🤖 AI Summary
Accurate long-term, multi-pollutant air quality forecasting across geographically distributed regions faces challenges including complex spatiotemporal dependencies, dynamically evolving meteorology–pollution causal mechanisms, and pronounced spatial heterogeneity.
Method: This paper proposes a unified deep learning architecture that jointly models cross-site spatial correlations, temporal autocorrelations, and the dynamic causal effects of meteorological variables on multiple pollutants—integrating deep spatiotemporal representation learning with explicit causal inference.

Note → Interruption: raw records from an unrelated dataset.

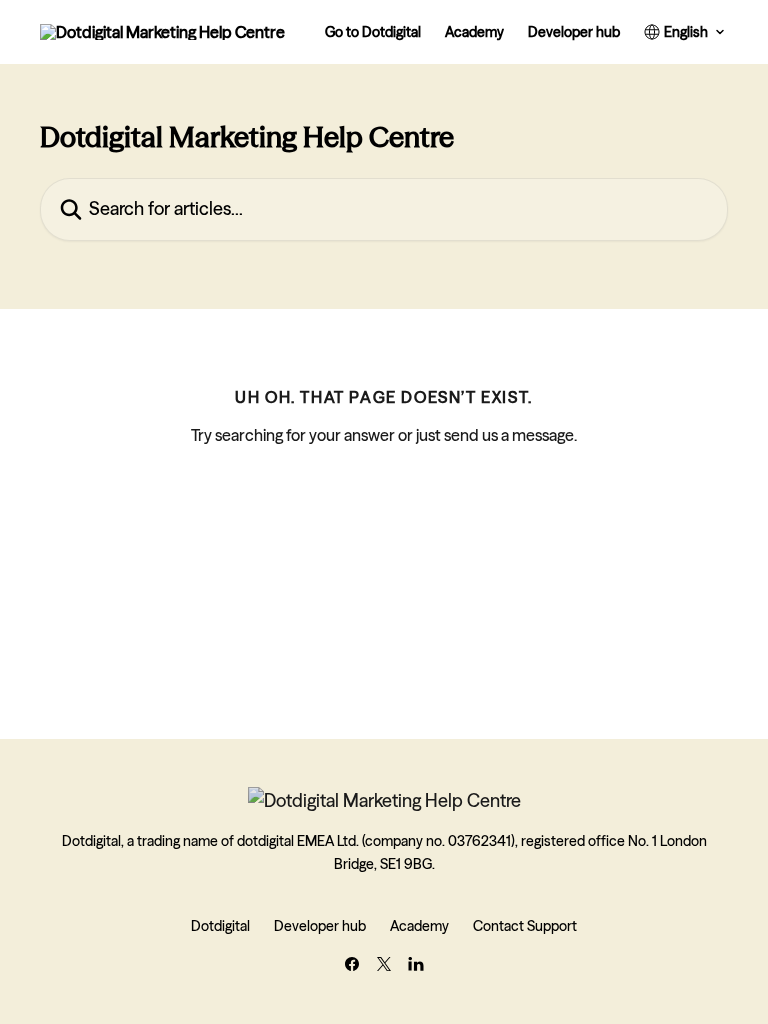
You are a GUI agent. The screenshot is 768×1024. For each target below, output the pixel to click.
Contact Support (525, 926)
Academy (474, 32)
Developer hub (574, 32)
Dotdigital (220, 926)
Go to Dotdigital (373, 32)
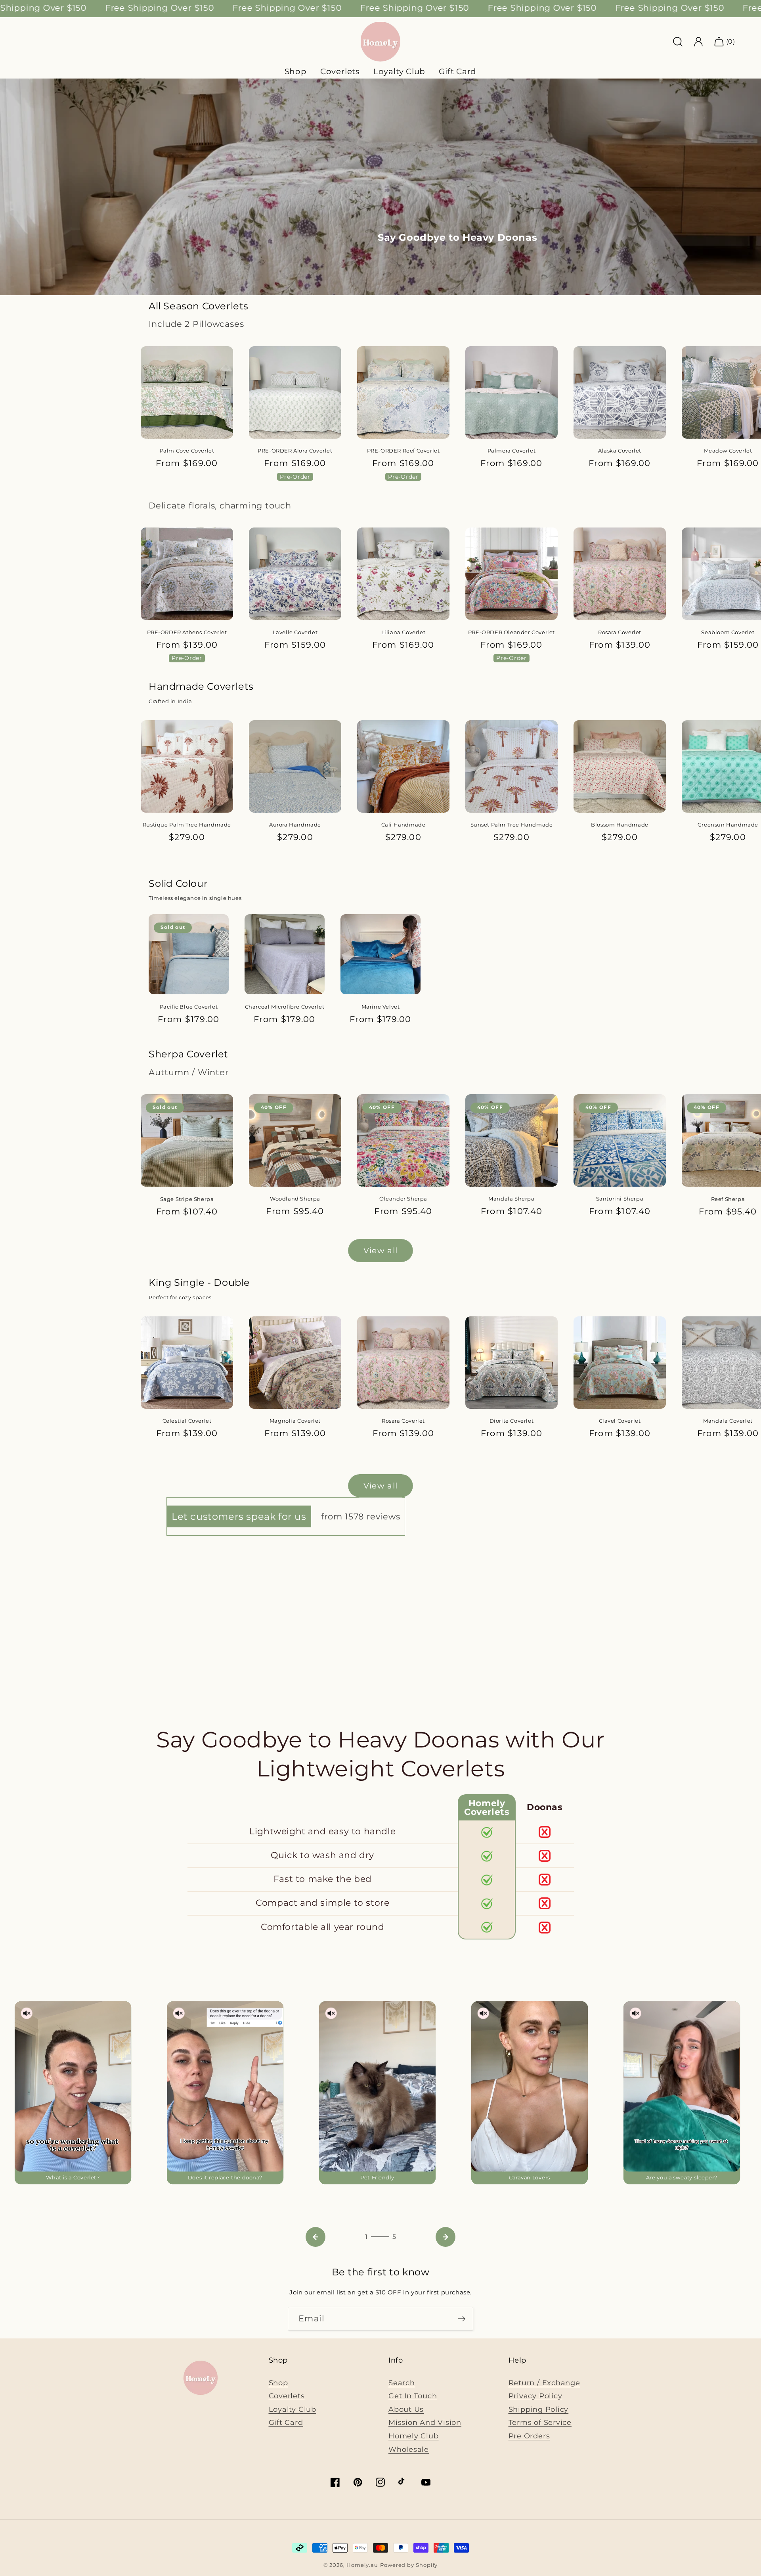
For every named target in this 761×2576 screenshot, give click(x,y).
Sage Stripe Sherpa (187, 1199)
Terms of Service (540, 2422)
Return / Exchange (544, 2382)
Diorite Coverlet (511, 1420)
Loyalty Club (292, 2409)
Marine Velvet (380, 1006)
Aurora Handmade (295, 824)
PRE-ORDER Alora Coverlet (295, 450)
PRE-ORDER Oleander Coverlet (511, 632)
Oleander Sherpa (403, 1198)
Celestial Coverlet (187, 1420)
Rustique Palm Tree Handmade (187, 824)
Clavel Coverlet (620, 1420)
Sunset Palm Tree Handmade (511, 824)
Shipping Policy (539, 2409)
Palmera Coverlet (512, 450)
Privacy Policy (535, 2395)
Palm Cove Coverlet (187, 450)
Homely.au (362, 2565)
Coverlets (287, 2395)
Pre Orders (529, 2435)
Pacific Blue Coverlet (189, 1006)
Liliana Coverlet (403, 632)
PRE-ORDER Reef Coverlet (403, 450)
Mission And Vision (424, 2422)
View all (380, 1250)
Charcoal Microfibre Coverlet (285, 1006)
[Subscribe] (461, 2319)
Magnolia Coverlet (295, 1420)
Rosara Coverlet (619, 632)
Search (401, 2382)
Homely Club (413, 2435)
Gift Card (457, 71)
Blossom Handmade (619, 824)
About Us (406, 2409)
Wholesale (408, 2449)
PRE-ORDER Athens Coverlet (187, 632)
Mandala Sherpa (511, 1198)
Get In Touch (412, 2395)
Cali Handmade (403, 824)
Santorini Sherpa (620, 1198)
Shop (278, 2382)
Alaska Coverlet (619, 450)
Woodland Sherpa (295, 1198)
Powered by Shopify (409, 2565)
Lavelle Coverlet (295, 632)
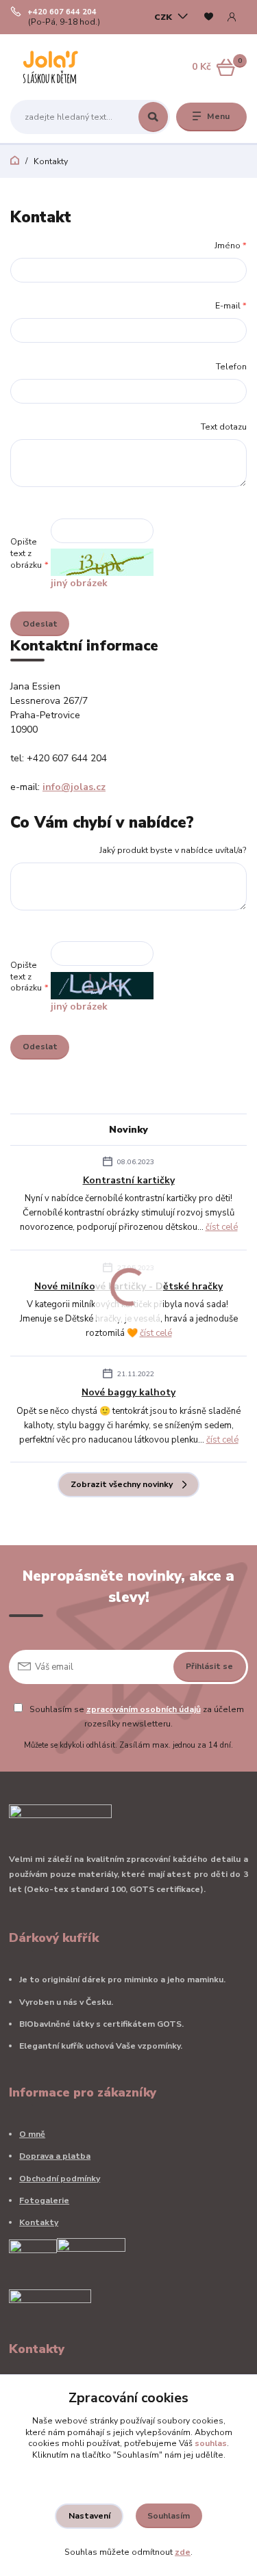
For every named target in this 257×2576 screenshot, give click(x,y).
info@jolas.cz (74, 786)
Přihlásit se (209, 1666)
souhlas (211, 2443)
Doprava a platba (54, 2156)
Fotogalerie (44, 2200)
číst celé (222, 1227)
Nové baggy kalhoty (128, 1392)
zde (183, 2552)
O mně (32, 2134)
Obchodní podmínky (59, 2178)
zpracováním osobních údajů (143, 1709)
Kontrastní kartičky (129, 1180)
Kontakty (38, 2222)
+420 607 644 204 (62, 12)
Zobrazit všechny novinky (122, 1484)
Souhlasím (168, 2515)
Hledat (153, 117)
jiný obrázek (79, 583)
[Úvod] (51, 67)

Contribution/Results: The model enables fine-grained, interpretable, and collaborative long-term forecasting. Evaluated on multi-scale real-world datasets, it significantly outperforms state-of-the-art methods in prediction accuracy, exhibits strong generalization capability, and maintains stability in long-horizon forecasts. Moreover, it reliably identifies high-risk pollution periods, delivering causally grounded, actionable insights for environmental policy-making and carbon emission reduction strategies.
📝 Abstract
Air pollution, a pressing global problem, threatens public health, environmental sustainability, and climate stability. Achieving accurate and scalable forecasting across spatially distributed monitoring stations is challenging due to intricate multi-pollutant interactions, evolving meteorological conditions, and region specific spatial heterogeneity. To address this challenge, we propose AirPCM, a novel deep spatiotemporal forecasting model that integrates multi-region, multi-pollutant dynamics with explicit meteorology-pollutant causality modeling. Unlike existing methods limited to single pollutants or localized regions, AirPCM employs a unified architecture to jointly capture cross-station spatial correlations, temporal auto-correlations, and meteorology-pollutant dynamic causality. This empowers fine-grained, interpretable multi-pollutant forecasting across varying geographic and temporal scales, including sudden pollution episodes. Extensive evaluations on multi-scale real-world datasets demonstrate that AirPCM consistently surpasses state-of-the-art baselines in both predictive accuracy and generalization capability. Moreover, the long-term forecasting capability of AirPCM provides actionable insights into future air quality trends and potential high-risk windows, offering timely support for evidence-based environmental governance and carbon mitigation planning.